As Lord Sumption says, “When you depend for your basic freedoms on convention, rather than law, once the convention is broken, the spell is broken. Once you get to a position where it is unthinkable to lock people up, nationally, except when somebody thinks it’s a good idea, then frankly there is no longer any barrier at all. We have crossed that threshold. And governments do not forget these things. I think this is a model that will come to be accepted, if we are not very careful, as a way of dealing with all manner of collective problems.” In the US as in the UK, the government has immense powers. “The only thing that protects us from the despotic use of that power is a convention that we have decided to discard.”
Clearly, an admiration for Chinese-style governance has been blossoming in what we call centrist opinion, in large part as a response to the populist upsets of the Trump and Brexit era. It is also clear that “Science” (as opposed to actual science) is playing an important role in this. Like other forms of demagogy, scientism presents stylised facts and a curated picture of reality. In doing so, it may generate fears strong enough to render democratic principles moot.

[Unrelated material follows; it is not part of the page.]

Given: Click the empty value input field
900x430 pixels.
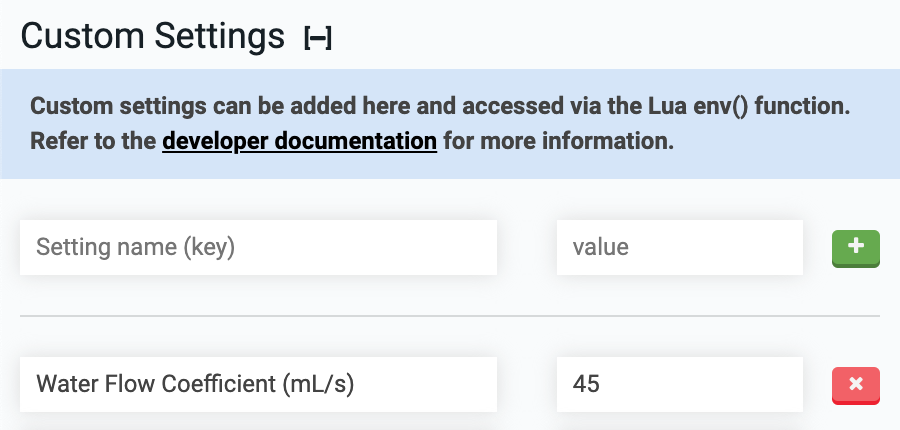Looking at the screenshot, I should point(679,247).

The pandemic is now in retreat and the vaccines are available to all who want them in most parts of the United States. But many people refuse to give up their masks, as though they had joined some new religious order. The wide deployment of fear as an instrument of state propaganda has had a disorienting effect, such that our perception of risk has come detached from reality.
We accept all manner of risks in the course of life, without thinking about it. To pick one out and make it an object of intense focus is to adopt a distorted outlook that has real costs, paid somewhere beyond the rim of one’s tunnel vision. To see our away out of this — to place risks in their proper context — requires an affirmation of life, refocusing on all those worthwhile activities that elevate existence beyond the merely vegetative.

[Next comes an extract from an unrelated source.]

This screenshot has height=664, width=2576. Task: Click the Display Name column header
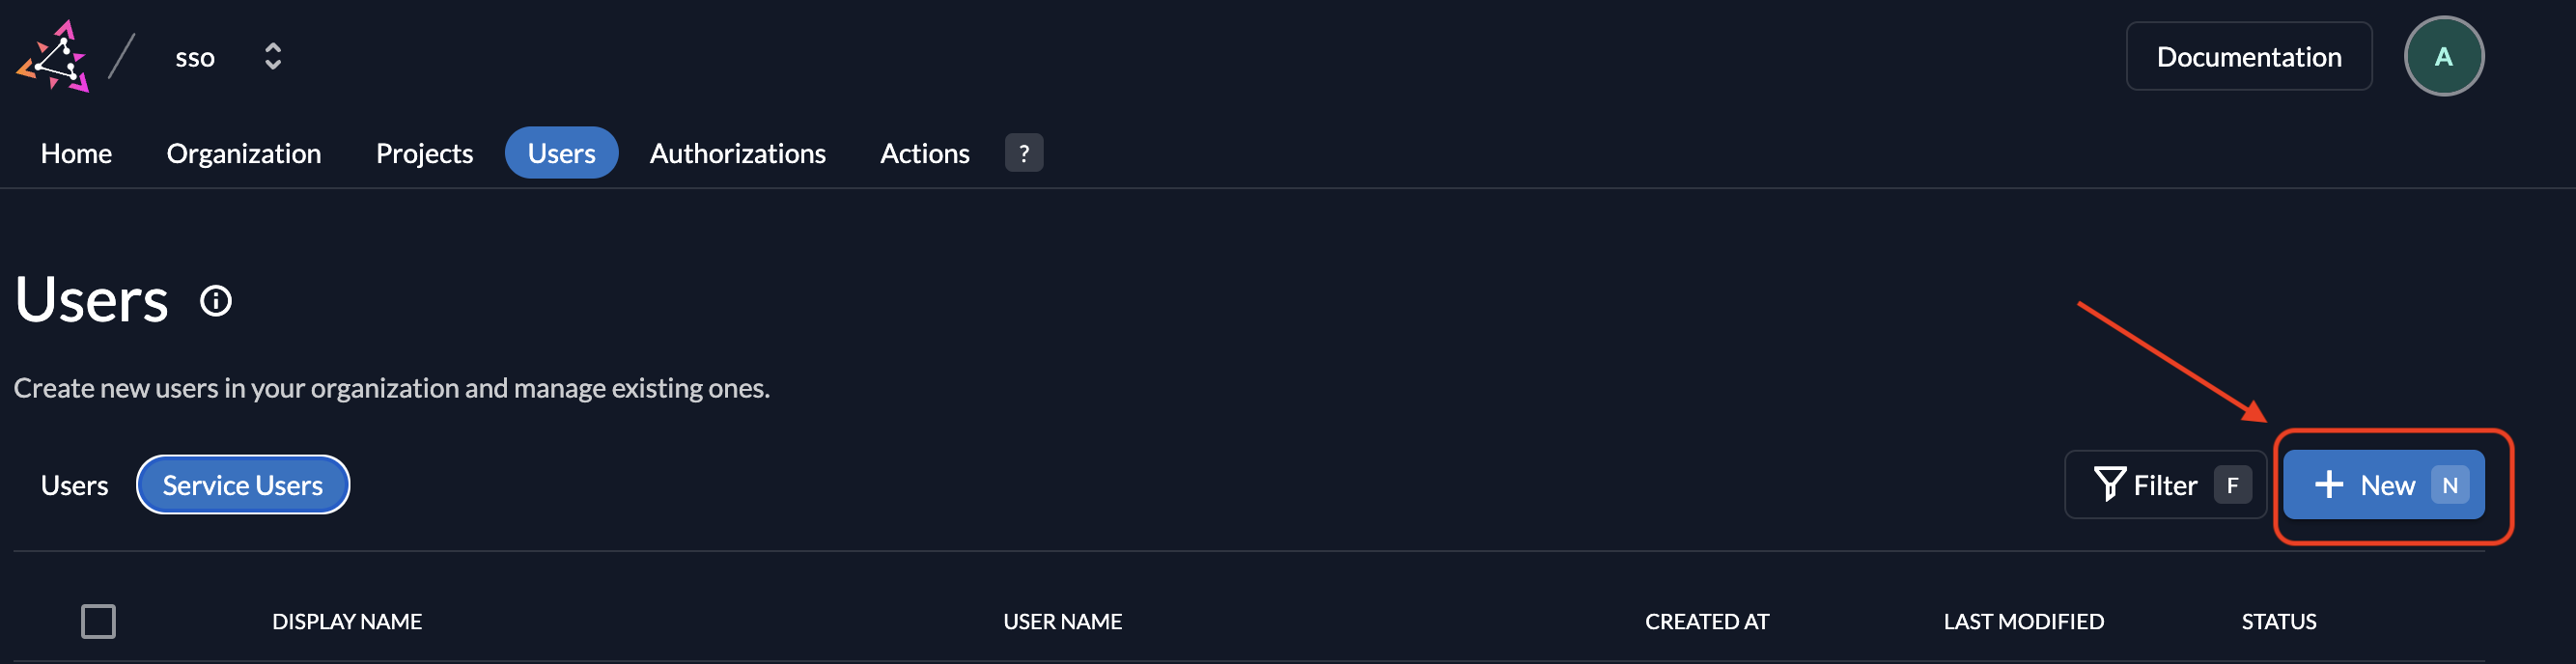(x=347, y=621)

Perhaps the pandemic has merely accelerated, and given official warrant to, our long slide toward atomisation. By the nakedness of our faces we encounter one another as individuals, and in doing so we experience fleeting moments of grace and trust. To hide our faces behind masks is to withdraw this invitation. This has to be politically significant.

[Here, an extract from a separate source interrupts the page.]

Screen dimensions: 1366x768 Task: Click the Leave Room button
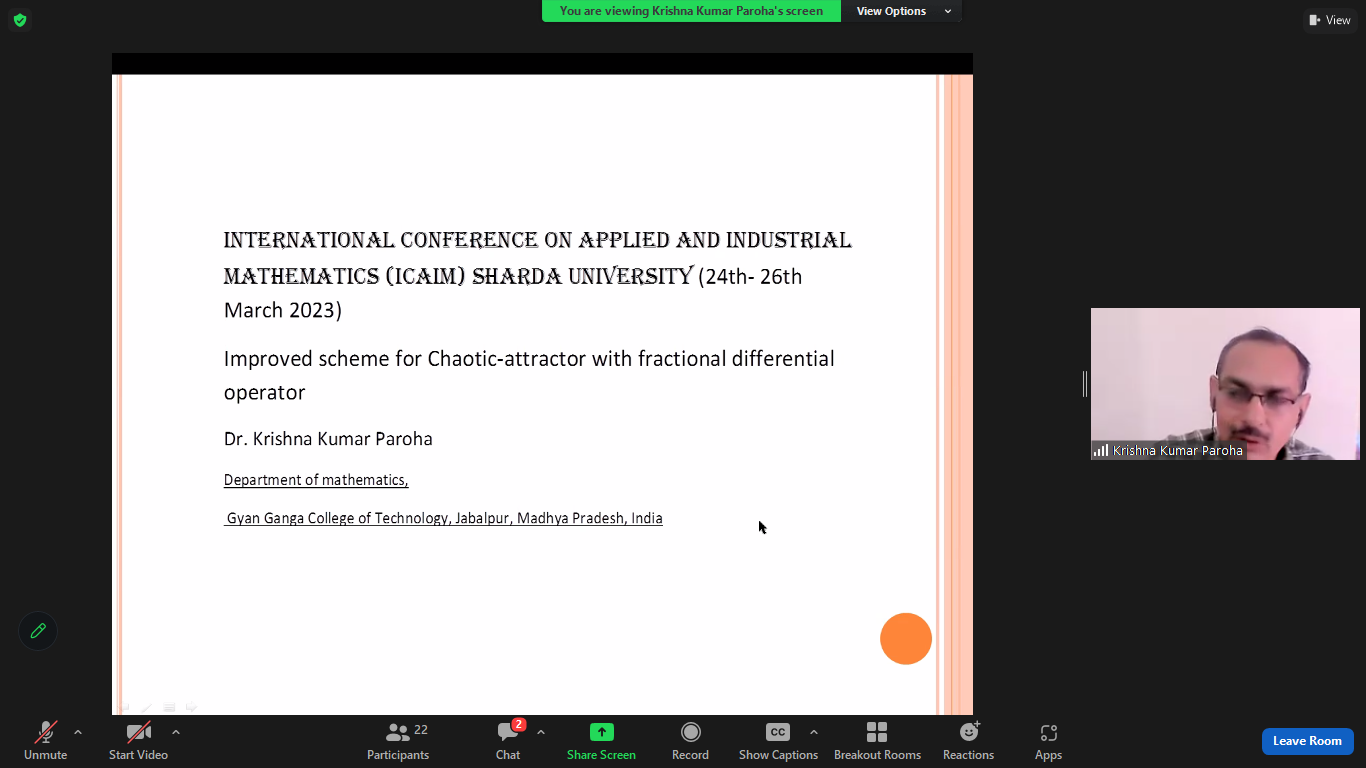[1307, 741]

Perhaps it is through such microscopic moments that we become aware of ourselves as a people, bound up in a shared fate. That’s what solidarity is. Solidarity, in turn, is the best bulwark against despotism, as Hannah Arendt noted in On The Origins of Totalitarianism. Withdrawal from such encounter now has the stamp of good citizenship, i.e., good hygiene. But what sort of regime are we to be citizens of?
“Following the science” to minimise certain risks while ignoring others absolves us of exercising our own judgment, anchored in some sense of what makes life worthwhile. It also relieves us of the existential challenge of throwing ourselves into an uncertain world with hope and confidence. A society incapable of affirming life and accepting death will be populated by the walking dead, adherents of a cult of the demi-life who clamour for ever more guidance from experts.
It has been said, a people gets the government it deserves.